Test shows higher arsenic levels
By ALEX LEARY
© St. Petersburg Times, published April 20, 2001
CRYSTAL RIVER -- Mulch at the city's playground contains 17 times the amount of arsenic the state considers safe for neighborhoods, according to independent laboratory tests released Thursday.
The results are considerably higher than a similar sample commissioned by the St. Petersburg Times, which has written extensively about the potential health risks posed by pressure-treated wood.
The latest tests were conducted by Central Testing Laboratory of Leesburg. City officials played down the results, contending there is no established safety threshold for playgrounds, but said some mulch will be removed.
In addition, signs will be posted to draw attention to chromated copper arsenate, a powerful pesticide that contains arsenic, which can cause cancer and health problems.
CCA is injected into lumber to make it resistant to insects and humidity.
"As a precaution, unwrapped food should not be stored in direct contact with this pressure treated wood or on the ground," the signs will say. "Please wash your hands before eating."

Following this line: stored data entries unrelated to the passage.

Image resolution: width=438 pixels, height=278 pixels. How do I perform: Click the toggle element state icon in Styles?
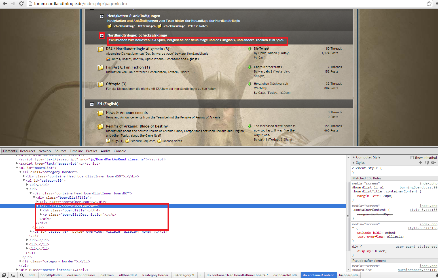coord(427,163)
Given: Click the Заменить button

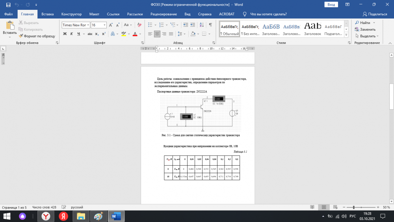Looking at the screenshot, I should [367, 29].
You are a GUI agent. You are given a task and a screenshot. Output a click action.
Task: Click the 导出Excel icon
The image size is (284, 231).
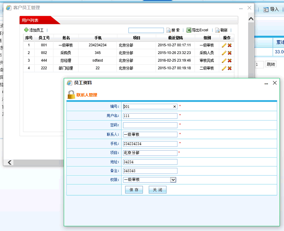click(189, 30)
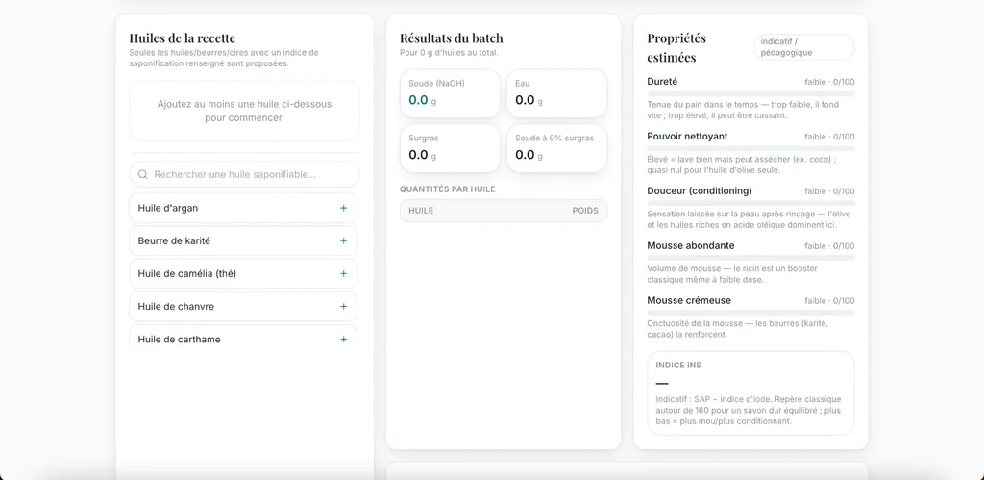Screen dimensions: 984x480
Task: Click the Pouvoir nettoyant progress bar
Action: [750, 148]
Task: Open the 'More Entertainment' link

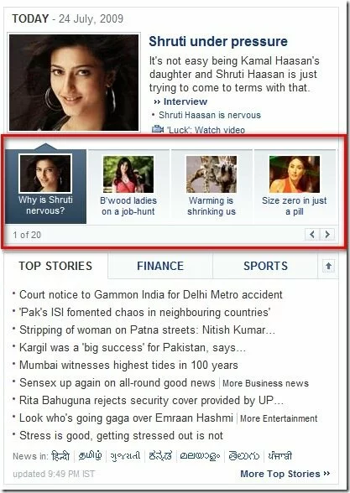Action: coord(279,418)
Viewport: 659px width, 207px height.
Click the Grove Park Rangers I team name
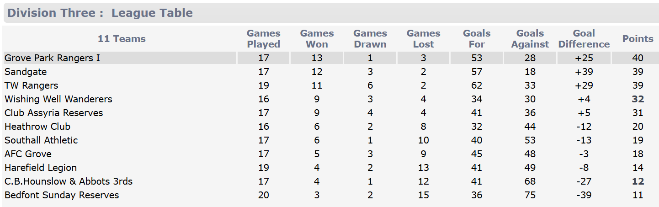52,58
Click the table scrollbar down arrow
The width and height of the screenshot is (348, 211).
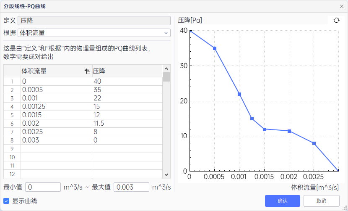(166, 174)
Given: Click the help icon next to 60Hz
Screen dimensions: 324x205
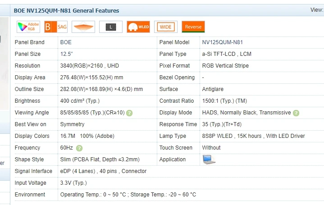Looking at the screenshot, I should [79, 148].
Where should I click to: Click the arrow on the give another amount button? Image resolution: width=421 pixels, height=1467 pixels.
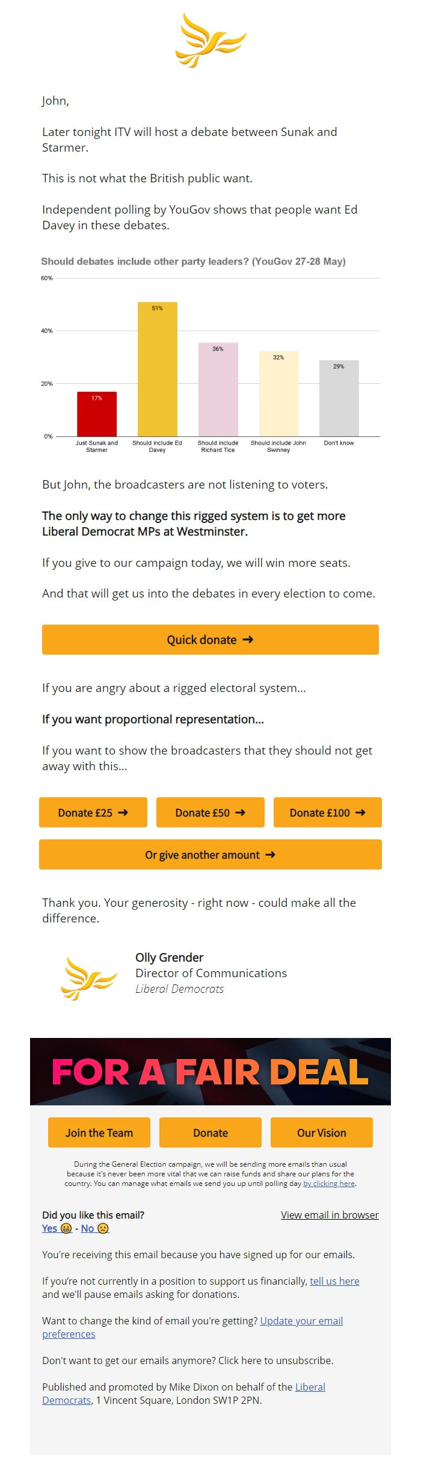point(271,854)
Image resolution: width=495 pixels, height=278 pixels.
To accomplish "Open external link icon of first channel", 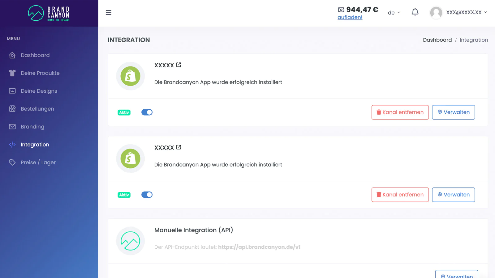I will click(179, 65).
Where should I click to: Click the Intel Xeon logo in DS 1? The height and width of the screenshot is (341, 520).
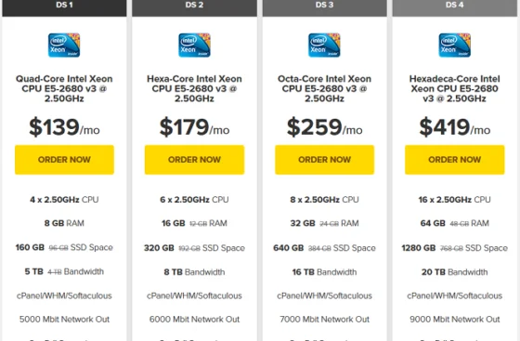tap(64, 46)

Officials have not ruled out the possibility of closing the playground, which was built in 1995 by hundreds of volunteers, but implied Thursday that such action is unlikely.
A determination will not be made until the Department of Health analyzes the results, City Manager David Sallee said.
Joe Sekerke, a health department toxicologist, has not submitted a formal report but in a telephone interview said the figures are no cause for alarm.
"In a play area, we don't believe children will be exposed to arsenic at a high enough level or for a long enough time to result in an increased risk for cancer," Sekerke said.
The special report the Times published last month focused on five playgrounds in the Tampa Bay area. A laboratory took soil samples from each, including Creative Community Playground near Crystal River City Hall off U.S. 19.
The tests revealed arsenic in every case, at levels higher than the state allows.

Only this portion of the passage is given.